- **EXERCISE GOAL**
Search the data for "will" and copy every matching line.

(THE DATA begins)

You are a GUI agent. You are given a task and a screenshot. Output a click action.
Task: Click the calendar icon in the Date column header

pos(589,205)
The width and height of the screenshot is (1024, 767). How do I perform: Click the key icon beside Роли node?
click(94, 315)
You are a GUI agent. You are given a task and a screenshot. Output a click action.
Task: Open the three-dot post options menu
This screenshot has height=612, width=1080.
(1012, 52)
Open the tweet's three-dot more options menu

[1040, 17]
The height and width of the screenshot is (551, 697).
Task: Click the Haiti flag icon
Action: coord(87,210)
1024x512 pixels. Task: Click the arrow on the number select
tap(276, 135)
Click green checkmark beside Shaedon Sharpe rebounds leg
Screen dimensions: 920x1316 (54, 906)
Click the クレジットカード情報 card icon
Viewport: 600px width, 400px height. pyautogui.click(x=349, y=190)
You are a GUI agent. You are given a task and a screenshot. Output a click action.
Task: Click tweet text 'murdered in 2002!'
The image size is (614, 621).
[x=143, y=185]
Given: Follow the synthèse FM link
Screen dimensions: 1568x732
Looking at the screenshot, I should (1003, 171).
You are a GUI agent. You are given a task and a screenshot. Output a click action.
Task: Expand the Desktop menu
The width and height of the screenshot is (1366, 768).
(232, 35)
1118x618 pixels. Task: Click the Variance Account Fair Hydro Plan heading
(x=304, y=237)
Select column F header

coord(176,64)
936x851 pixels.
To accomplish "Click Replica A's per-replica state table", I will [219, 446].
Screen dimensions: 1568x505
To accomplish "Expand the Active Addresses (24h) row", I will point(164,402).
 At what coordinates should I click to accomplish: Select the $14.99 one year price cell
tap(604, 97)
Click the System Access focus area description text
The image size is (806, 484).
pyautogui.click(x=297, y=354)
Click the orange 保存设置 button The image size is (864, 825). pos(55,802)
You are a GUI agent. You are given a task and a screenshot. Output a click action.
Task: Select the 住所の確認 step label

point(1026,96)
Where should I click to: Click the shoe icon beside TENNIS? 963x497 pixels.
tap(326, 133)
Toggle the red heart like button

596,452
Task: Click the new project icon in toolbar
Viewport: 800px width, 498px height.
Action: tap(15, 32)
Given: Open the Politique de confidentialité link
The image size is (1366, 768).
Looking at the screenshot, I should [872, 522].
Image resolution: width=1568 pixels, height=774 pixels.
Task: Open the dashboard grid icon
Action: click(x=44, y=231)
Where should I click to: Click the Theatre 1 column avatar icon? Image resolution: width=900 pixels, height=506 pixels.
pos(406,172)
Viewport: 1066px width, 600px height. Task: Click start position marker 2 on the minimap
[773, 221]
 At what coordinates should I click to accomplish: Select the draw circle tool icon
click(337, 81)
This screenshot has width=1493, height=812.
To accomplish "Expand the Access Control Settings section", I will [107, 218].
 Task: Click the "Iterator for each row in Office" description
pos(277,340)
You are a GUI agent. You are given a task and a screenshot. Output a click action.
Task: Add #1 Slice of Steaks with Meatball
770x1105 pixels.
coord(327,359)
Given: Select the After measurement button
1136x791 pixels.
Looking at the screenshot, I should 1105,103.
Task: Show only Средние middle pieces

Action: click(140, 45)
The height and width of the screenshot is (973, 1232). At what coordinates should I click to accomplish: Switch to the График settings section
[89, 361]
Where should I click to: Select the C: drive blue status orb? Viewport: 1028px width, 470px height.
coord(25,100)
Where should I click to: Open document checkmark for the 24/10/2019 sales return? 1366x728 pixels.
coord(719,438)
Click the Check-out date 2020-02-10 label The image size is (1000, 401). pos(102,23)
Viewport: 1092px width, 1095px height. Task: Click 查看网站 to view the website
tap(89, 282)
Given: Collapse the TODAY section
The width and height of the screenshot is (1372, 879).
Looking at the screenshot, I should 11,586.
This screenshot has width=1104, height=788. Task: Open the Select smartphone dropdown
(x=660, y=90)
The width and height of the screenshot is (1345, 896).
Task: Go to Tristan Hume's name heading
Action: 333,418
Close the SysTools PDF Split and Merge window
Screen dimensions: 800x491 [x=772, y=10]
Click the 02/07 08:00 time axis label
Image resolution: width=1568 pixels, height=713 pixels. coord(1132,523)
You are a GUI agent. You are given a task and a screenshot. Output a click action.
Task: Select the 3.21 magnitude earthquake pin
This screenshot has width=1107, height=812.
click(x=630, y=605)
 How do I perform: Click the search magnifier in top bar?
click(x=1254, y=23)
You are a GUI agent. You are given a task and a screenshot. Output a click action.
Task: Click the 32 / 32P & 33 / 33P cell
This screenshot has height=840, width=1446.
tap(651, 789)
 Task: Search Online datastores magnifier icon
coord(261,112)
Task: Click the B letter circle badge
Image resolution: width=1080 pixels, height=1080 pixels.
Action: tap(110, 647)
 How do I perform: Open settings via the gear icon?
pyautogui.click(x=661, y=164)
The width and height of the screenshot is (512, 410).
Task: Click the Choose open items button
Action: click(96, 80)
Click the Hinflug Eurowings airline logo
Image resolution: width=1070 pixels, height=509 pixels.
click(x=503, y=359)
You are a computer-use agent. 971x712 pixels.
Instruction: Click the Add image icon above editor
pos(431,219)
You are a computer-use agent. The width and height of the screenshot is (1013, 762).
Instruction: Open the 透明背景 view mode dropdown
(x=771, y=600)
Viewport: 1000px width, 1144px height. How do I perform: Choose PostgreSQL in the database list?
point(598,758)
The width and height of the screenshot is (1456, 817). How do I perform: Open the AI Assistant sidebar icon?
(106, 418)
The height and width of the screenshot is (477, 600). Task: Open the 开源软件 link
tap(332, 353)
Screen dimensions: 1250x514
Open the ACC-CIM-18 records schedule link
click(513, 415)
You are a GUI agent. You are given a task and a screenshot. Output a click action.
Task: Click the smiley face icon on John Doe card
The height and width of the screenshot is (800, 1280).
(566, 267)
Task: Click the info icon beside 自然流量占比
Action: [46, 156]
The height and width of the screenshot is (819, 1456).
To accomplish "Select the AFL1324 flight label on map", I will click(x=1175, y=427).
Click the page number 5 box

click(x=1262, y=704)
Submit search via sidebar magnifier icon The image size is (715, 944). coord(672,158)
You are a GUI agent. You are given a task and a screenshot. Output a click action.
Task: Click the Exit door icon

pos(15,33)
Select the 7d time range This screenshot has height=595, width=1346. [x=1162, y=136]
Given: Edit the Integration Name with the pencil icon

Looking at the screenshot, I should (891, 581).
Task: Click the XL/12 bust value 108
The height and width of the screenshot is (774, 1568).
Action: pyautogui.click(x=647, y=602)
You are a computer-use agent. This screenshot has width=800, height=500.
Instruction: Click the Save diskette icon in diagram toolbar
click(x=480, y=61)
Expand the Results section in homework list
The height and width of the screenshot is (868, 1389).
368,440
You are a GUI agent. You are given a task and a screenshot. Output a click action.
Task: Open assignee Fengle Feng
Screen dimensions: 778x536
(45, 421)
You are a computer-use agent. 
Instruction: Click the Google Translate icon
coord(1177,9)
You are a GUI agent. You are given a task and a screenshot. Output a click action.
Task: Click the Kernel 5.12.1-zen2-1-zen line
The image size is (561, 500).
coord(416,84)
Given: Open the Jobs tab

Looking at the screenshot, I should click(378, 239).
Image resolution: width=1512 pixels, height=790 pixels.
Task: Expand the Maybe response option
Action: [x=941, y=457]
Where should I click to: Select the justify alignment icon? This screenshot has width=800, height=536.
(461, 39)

(THE DATA ends)

- **PROBLEM SOLUTION**
To accomplish "Click Replica A's per-replica state table", I will [219, 446].
To accomplish "Expand the Active Addresses (24h) row", I will point(164,402).
To accomplish "Expand the Access Control Settings section", I will [107, 218].
To accomplish "Select the AFL1324 flight label on map", I will click(x=1175, y=427).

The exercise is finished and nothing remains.